La máscara llamada Orgullo

 

¿Recuerdas el dicho popular de que la soberbia precede a la caída? Este dicho popular está tomado en realidad del libro de los Proverbios (16:18): “La soberbia precede a la destrucción, el espíritu arrogante a la caída”. Este dicho nos remite a la soberbia y a la caída de Lucifer, el hijo de la mañana (Is. 14:12), refiriéndose a Babilonia, que fue cegada por su soberbia que luego fue diezmada. Es la misma historia: el orgullo siempre ciega y lleva al fracaso en nuestra vida personal y en la vida de las comunidades y naciones. El Imperio Romano era tan orgulloso que se sentía invencible; se deleitaba en su autoadulación, hasta que un día se despertó con un ataque sorpresa de los bárbaros que cambió su historia para siempre.

El verdadero problema del orgullo -por lo que siempre conduce al fracaso y a la destrucción- es que es una máscara; una verdadera máscara de debilidad, una máscara de miedo a la vulnerabilidad. Una persona orgullosa tiene mucho miedo de sentirse débil o vulnerable. ¿Por qué los orgullosos tienen que ponerse esta máscara? Porque la máscara sirve como barrera que les protege de cualquier posible dolor que pueda venir del rechazo, de ser herido o humillado. Esto es posible en cualquier relación. Es la razón por la que las personas orgullosas difícilmente pueden amar o entrar en verdaderas relaciones íntimas, porque amar y relacionarse íntimamente, intrínsecamente nos pone en una posición vulnerable: podemos ser heridos, rechazados o humillados. Nuestro Señor y Salvador, Jesucristo, toma el camino de la vulnerabilidad al amar, dejándose completamente vulnerable ante las personas que rechazan su amor incondicional, incluso hoy.  Los padres que aman saben que son vulnerables ante sus hijos, que pueden herirlos, rechazarlos, abandonarlos e incluso humillarlos. Es el precio que pagan por amar.

Como el orgullo enmascara la vulnerabilidad y la debilidad, a las personas orgullosas les resulta muy difícil pedir perdón; pedir perdón es admitir la debilidad. Tal admisión puede hacer tambalear su débil sentido del yo. Por esta razón, insisten constantemente en su bondad y poder; y al hacerlo, pueden dañar a los demás y a sí mismos sin darse cuenta. Desprecian a los demás, a los que consideran menos importantes, menos conocedores y poco sofisticados en la comprensión del funcionamiento de la vida.
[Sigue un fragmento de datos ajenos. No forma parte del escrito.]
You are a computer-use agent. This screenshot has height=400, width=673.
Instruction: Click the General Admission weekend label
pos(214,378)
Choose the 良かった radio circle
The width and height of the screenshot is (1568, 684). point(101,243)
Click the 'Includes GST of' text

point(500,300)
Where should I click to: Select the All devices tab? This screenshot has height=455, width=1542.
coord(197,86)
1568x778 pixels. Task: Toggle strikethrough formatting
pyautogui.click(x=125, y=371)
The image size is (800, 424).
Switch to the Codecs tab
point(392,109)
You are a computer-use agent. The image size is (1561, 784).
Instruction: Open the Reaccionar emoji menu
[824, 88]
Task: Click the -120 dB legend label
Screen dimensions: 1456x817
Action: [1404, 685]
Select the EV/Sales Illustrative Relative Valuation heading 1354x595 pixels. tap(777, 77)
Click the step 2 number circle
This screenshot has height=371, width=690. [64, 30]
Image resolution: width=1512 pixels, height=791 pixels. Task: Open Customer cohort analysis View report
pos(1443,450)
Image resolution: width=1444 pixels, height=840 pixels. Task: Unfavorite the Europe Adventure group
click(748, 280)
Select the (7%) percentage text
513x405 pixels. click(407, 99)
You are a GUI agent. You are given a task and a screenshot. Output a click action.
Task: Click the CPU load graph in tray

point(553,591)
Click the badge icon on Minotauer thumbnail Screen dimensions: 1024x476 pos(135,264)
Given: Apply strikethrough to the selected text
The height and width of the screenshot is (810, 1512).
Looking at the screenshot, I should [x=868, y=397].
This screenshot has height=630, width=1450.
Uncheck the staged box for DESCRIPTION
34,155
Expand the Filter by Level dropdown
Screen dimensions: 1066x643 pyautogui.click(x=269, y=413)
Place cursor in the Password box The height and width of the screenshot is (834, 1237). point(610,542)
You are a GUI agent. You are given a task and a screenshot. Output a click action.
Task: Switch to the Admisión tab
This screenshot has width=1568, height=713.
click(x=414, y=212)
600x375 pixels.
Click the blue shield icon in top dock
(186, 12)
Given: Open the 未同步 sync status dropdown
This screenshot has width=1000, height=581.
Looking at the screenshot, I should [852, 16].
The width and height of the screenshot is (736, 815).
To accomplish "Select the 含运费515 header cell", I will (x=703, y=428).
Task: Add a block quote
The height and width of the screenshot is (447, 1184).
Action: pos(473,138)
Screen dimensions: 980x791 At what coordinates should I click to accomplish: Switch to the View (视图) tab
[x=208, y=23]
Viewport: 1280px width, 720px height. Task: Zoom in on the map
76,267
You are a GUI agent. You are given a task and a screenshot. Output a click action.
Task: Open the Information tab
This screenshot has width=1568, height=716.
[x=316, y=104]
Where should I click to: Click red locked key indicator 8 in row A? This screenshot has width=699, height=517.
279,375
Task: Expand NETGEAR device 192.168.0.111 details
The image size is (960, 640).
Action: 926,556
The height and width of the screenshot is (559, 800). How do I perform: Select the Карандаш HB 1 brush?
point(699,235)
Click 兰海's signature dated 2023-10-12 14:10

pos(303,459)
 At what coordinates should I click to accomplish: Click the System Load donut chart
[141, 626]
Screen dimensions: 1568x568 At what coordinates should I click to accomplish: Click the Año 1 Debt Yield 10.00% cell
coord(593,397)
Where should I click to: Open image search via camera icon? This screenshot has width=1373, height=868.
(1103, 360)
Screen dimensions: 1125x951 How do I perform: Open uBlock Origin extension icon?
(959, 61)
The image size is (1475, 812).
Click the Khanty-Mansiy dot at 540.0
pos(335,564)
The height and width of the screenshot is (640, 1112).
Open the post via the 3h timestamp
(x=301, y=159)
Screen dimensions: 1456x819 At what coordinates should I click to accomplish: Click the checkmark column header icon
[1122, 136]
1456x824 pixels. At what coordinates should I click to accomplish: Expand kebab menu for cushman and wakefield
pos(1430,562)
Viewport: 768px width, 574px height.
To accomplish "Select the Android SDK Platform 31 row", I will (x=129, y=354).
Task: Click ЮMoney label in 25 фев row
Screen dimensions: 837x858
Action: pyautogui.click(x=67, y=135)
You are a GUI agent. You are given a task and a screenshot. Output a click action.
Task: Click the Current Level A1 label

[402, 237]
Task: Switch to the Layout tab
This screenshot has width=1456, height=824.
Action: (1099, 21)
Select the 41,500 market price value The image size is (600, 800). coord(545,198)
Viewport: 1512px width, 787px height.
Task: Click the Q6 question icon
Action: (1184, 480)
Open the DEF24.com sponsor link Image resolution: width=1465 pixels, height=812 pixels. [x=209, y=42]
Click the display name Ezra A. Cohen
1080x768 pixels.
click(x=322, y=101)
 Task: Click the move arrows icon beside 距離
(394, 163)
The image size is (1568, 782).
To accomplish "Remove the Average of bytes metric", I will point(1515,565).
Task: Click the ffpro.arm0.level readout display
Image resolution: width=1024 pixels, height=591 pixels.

Los fariseos son un conjunto de personas religiosas típicamente orgullosas. El orgullo espiritual es mucho más peligroso, pues presume de hacer avanzar la causa de Dios con una venganza y un juicio tan divinos que apenas es capaz de escuchar a Dios. Por eso, Jesús está constantemente en conflicto con los fariseos; su arrogancia les impide mirar a Dios. Ellos son el centro de su piedad religiosa, no Dios; y no lo ven. Esa es la verdadera tragedia. Se toman el tiempo de enumerar todas las cosas buenas que han hecho, cómo cumplen todas las leyes y obligaciones y son fieles a las doctrinas de la religión. Esto los coloca en la posición de juzgar a todos los demás, incluyendo a Dios mismo. Su oración es de auto-adulación; no levantan sus ojos hacia Dios, porque si Dios los mira verían sus debilidades. Jesús se enfadó terriblemente con ellos y sigue haciéndolo con los fariseos modernos. Puedes leer los siete ayer de Jesús contra los fariseos santurrones (Mateo 23). Puedes entender por qué Dios aborrece a los poderosos, a los orgullosos; ¡porque pisotean a sus criaturas!

En cambio, el publicano, el humilde, no tiene miedo de ser débil, de ser vulnerable, de admitir sus fallos, de decir “lo siento”, y de expresar su necesidad de la misericordia y el amor de Dios. El publicano, el ser humano sencillo, es en realidad la persona fuerte. Cuando reza, se centra en Dios; su mirada está puesta en el Señor y no en sí mismo. En su debilidad, Dios le da la verdadera fuerza, el verdadero poder: el poder de no dominar y controlar a los demás, sino de amar a los demás desinteresadamente.

Que el Señor te dé la gracia de abstenerte de juzgar y condenar a los demás; la gracia de centrarte en tu relación con el Señor y con los demás. Es en el amor donde encontramos la vida.